The Pew Research Center on Wednesday published an analysis of beliefs and behaviors across denominations that identifies important traits that unite people of different religious affiliations—or divide people who share the same affiliation – producing a new and revealing classification of religion in America (The Religious Typology – A new way to categorize Americans by religion).
The survey divided the US population, represented by 4,699 respondents in late 2017, into seven groups: Sunday Stalwarts – the most religious; God-and-Country Believers – less active in church hold traditional religious beliefs and tilt right politically; Diversely Devout – believe in God “as described in the Bible” as well as in psychics, reincarnation and spiritual energy of physical things; Relaxed Religious – believe in the God of the Bible, and some of them pray daily, but few of them attend religious services; Spiritually Awake – many do not believe in the biblical God, hold some New Age beliefs such as some higher power, rarely attend religious services; Religion Resisters – believe in some higher power or spiritual force but not the God of the Bible, and consider themselves spiritual but not religious, with strongly negative views of organized religion, generally liberal and Democratic in their political views; Solidly Secular – the least religious of the seven groups, relatively affluent, highly educated, mostly white and male, reject all New Age beliefs as well as belief in the God of the Bible or any higher power at all.

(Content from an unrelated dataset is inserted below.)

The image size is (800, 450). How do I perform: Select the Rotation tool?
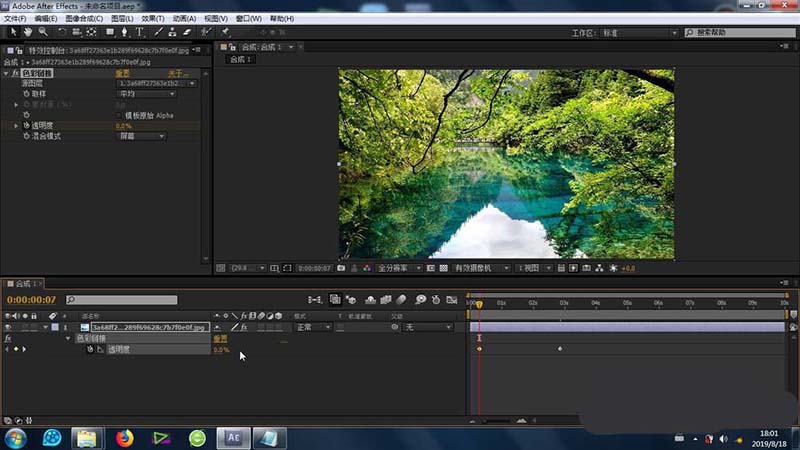[x=61, y=32]
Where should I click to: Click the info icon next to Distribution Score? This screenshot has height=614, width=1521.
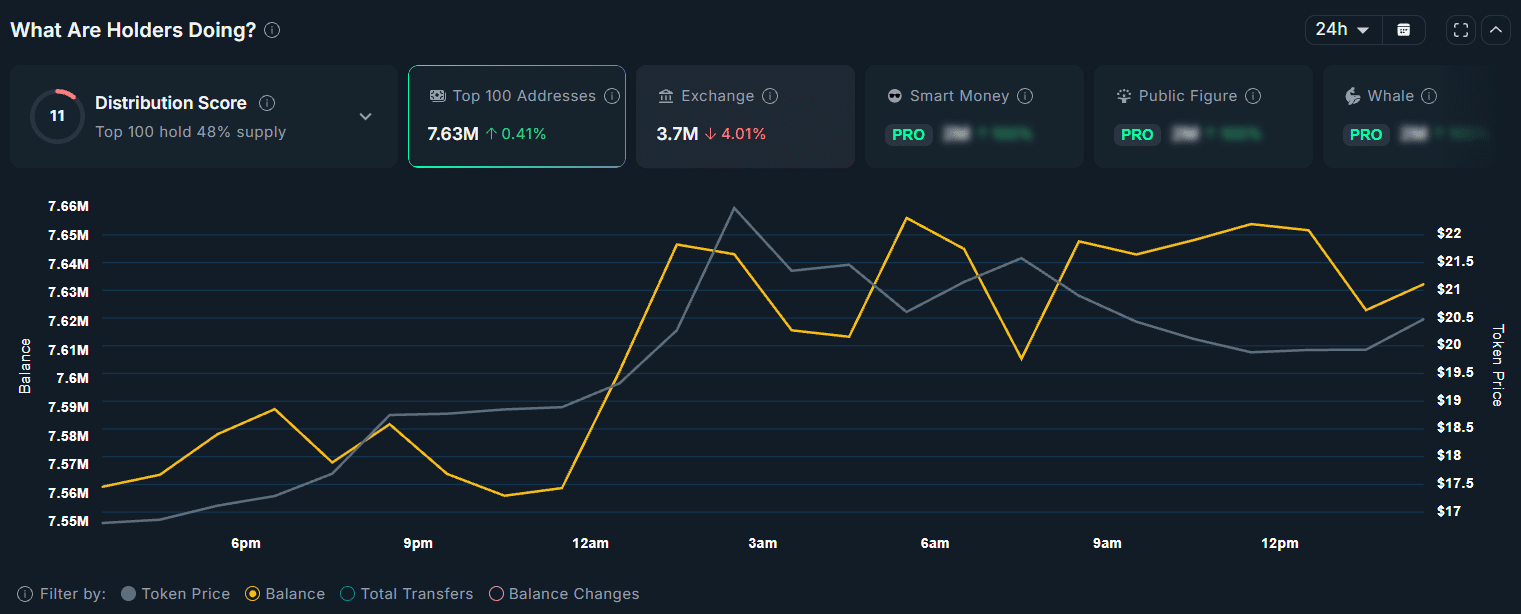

We recommend you read the survey’s results, which represent a valid and as such exciting effort to gauge the American religion using current analytical tools.
What emerges from the data, in the case of the Jews of America, is an exceptionally massive pull away from the “old-time religion” on the part of close to half of those who identify themselves as Jewish.
Close to 17% of the Jewish respondents identified themselves as Sunday Stalwarts (Shabbes stalwarts, obviously); about 8% each said they were God-and-Country Believers, Diversely Devout, Relaxed Religious, or Spiritually Awake; 17% said they are Religion Resisters, and a whopping 25% called themselves Solidly Secular.
No other religious group came even close in terms of the number of members born to the group who want to have nothing at all to do with its beliefs.
The report also clarifies something intriguing: “For the purposes of this analysis, Jews are defined as people who identify their religion as Judaism – what sociologists call “Jews by religion” – and not those who say they have no religion but identify as Jewish in other ways, such as culturally or ethnically.” Meaning, those Jewish respondents reject Judaism, God, ritual, prayer and religion, but still defined themselves as Jewish in terms of their religion.
Out of the 9 Christian groups altogether, only 3.5% said they were Religion Resisters; and 4% chose to define themselves as Solidly Secular.
Among the members of the Christian group with the least ability to retain its followers – the Catholic Church, about 7% identified themselves as Religion Resisters and another 7% as Solidly Secular.
Among Muslims, under 9% suggested they were Religion Resisters and the same percentage said they were Solidly Secular.
As we noted, not one of these groups comes even close to the percentage of Jews who have completely abandoned their tradition – a stunning 42%, or, were we to still accept the figure of 6 million American Jews as having anything to do with reality, then the past few decades have witnessed a mass migration of more than 2.5 million Jews away from their Judaism.